▸ **Given request**
Recast the records from the line with "will click(x=122, y=435)." to the line with "tap(1382, 18)" as a numbered list, leaving out blank lines.

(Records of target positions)
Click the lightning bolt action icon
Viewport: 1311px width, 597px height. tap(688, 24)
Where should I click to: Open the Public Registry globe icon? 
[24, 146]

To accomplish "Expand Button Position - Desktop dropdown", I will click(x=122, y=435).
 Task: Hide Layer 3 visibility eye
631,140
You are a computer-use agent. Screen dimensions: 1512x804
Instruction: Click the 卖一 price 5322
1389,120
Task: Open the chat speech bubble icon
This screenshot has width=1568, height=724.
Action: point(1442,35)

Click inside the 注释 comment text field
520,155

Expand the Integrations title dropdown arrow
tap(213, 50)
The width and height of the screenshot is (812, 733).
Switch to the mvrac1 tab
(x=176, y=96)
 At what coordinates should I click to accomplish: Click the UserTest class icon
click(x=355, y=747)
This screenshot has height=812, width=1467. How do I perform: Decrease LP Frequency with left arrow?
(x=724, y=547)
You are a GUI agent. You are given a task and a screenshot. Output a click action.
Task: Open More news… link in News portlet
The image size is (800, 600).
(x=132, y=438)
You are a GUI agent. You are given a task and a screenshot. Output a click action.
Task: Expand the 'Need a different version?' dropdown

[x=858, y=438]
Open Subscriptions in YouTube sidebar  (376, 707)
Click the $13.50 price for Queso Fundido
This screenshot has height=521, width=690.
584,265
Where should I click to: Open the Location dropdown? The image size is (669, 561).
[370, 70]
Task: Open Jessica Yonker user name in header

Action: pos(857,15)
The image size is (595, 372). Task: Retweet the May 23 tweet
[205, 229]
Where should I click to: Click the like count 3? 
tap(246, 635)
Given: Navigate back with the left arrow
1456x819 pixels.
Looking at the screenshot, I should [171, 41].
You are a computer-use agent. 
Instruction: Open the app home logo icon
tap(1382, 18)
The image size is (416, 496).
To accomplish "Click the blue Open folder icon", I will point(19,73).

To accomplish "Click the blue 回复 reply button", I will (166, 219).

▸ **Right answer**
1. To accomplish "Expand Button Position - Desktop dropdown", I will click(x=122, y=435).
2.  Task: Hide Layer 3 visibility eye
3. 631,140
4. You are a computer-use agent. Screen dimensions: 1512x804
5. Instruction: Click the 卖一 price 5322
6. 1389,120
7. Task: Open the chat speech bubble icon
8. This screenshot has width=1568, height=724.
9. Action: point(1442,35)
10. Click inside the 注释 comment text field
11. 520,155
12. Expand the Integrations title dropdown arrow
13. tap(213, 50)
14. The width and height of the screenshot is (812, 733).
15. Switch to the mvrac1 tab
16. (x=176, y=96)
17.  At what coordinates should I click to accomplish: Click the UserTest class icon
18. click(x=355, y=747)
19. This screenshot has height=812, width=1467. How do I perform: Decrease LP Frequency with left arrow?
20. (x=724, y=547)
21. You are a GUI agent. You are given a task and a screenshot. Output a click action.
22. Task: Open More news… link in News portlet
23. The image size is (800, 600).
24. (x=132, y=438)
25. You are a GUI agent. You are given a task and a screenshot. Output a click action.
26. Task: Expand the 'Need a different version?' dropdown
27. [x=858, y=438]
28. Open Subscriptions in YouTube sidebar  (376, 707)
29. Click the $13.50 price for Queso Fundido
30. This screenshot has height=521, width=690.
31. 584,265
32. Where should I click to: Open the Location dropdown? The image size is (669, 561).
33. [370, 70]
34. Task: Open Jessica Yonker user name in header
35. Action: pos(857,15)
36. The image size is (595, 372). Task: Retweet the May 23 tweet
37. [205, 229]
38. Where should I click to: Click the like count 3? 
39. tap(246, 635)
40. Given: Navigate back with the left arrow
41. 1456x819 pixels.
42. Looking at the screenshot, I should [171, 41].
43. You are a computer-use agent. 
44. Instruction: Open the app home logo icon
45. tap(1382, 18)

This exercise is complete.